_Assignment_
Nothing goes in the answer except the line that contains "Manifest Destiny (760, 1231)" and the lines after it to the end of the material below, unchanged.

□ □ □ □ □

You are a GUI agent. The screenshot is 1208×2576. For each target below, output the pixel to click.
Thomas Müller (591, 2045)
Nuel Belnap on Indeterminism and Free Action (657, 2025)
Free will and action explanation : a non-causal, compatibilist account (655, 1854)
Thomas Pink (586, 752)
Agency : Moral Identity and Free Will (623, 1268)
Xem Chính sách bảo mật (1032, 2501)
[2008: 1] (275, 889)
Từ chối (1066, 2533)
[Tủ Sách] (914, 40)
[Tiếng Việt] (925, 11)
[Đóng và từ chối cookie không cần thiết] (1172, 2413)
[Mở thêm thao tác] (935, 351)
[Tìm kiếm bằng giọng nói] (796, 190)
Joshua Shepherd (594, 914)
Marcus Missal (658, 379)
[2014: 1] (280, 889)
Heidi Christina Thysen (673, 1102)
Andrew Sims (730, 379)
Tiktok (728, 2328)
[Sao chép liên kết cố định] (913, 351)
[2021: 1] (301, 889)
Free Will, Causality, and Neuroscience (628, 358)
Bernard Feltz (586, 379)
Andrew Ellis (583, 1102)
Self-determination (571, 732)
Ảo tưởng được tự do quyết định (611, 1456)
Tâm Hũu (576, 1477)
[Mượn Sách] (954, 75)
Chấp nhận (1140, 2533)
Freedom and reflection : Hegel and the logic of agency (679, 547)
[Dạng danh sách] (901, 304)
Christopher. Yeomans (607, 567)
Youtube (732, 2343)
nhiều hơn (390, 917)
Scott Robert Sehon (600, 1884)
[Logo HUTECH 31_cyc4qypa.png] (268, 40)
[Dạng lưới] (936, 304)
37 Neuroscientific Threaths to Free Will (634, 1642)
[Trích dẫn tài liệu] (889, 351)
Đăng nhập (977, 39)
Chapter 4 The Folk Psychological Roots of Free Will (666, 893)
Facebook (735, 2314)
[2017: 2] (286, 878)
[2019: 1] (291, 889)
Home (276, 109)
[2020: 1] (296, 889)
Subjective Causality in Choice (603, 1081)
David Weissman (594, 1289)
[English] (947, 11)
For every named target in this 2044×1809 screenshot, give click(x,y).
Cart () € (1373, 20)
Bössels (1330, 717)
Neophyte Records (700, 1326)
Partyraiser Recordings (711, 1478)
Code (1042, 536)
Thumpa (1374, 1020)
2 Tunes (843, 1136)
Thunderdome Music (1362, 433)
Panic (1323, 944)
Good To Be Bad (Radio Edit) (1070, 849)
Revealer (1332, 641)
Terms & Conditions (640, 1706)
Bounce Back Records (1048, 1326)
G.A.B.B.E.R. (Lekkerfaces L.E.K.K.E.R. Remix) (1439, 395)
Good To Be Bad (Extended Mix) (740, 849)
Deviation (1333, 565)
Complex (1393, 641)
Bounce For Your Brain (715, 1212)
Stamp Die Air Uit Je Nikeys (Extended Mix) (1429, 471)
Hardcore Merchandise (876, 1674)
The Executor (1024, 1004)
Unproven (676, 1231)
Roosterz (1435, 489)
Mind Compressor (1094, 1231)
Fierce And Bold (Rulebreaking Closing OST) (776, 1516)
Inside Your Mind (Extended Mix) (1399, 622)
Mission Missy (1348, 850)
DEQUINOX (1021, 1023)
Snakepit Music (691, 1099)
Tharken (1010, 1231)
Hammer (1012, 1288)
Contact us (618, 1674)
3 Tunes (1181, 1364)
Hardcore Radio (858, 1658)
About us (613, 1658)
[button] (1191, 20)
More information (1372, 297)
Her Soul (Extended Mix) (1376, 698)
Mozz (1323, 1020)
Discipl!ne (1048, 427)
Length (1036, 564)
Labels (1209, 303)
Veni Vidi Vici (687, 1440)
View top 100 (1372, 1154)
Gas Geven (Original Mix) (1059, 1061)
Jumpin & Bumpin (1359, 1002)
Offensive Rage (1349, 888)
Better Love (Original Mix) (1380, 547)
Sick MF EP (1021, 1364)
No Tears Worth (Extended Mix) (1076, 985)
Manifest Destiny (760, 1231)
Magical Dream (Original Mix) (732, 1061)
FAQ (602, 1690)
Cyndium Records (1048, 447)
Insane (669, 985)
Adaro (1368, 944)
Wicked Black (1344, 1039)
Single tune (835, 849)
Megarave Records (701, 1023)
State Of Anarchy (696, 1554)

□ □ □ □ □

_Exercise solution_
Manifest Destiny (760, 1231)
Magical Dream (Original Mix) (732, 1061)
FAQ (602, 1690)
Cyndium Records (1048, 447)
Insane (669, 985)
Adaro (1368, 944)
Wicked Black (1344, 1039)
Single tune (835, 849)
Megarave Records (701, 1023)
State Of Anarchy (696, 1554)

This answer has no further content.